**PROVIDED RECORDS**
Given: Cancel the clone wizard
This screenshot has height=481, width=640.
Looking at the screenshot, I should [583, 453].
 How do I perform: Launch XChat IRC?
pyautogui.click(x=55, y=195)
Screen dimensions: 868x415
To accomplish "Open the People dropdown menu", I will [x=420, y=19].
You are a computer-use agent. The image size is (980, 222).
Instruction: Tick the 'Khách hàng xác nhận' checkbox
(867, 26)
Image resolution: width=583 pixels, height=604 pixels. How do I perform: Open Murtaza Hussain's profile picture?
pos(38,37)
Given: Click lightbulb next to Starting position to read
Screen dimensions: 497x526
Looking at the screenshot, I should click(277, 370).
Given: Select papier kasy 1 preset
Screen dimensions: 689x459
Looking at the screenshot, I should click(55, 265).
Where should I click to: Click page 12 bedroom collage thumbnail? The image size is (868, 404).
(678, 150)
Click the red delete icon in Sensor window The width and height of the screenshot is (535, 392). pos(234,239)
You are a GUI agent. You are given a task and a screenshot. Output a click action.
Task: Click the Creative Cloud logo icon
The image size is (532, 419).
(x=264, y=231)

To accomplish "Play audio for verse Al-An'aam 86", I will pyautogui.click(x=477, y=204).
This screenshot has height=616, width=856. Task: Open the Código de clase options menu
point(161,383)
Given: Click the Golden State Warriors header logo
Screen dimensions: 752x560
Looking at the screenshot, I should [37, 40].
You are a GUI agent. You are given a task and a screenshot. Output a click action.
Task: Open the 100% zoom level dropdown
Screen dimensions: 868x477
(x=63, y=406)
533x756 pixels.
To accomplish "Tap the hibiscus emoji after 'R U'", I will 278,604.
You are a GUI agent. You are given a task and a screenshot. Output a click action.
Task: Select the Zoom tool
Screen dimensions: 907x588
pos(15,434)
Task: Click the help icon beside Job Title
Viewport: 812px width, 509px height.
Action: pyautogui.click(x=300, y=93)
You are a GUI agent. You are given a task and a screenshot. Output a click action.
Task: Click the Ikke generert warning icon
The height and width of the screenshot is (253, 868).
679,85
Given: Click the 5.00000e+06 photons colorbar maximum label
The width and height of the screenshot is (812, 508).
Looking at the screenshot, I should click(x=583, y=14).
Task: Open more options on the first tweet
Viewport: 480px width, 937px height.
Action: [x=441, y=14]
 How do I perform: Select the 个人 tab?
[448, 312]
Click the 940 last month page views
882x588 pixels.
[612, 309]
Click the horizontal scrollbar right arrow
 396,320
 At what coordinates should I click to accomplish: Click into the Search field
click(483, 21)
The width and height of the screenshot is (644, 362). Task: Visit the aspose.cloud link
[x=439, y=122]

**YOUR TASK**
Work out how many lines of the data above hold the word "dropdown", and write only the count.

**ANSWER**
2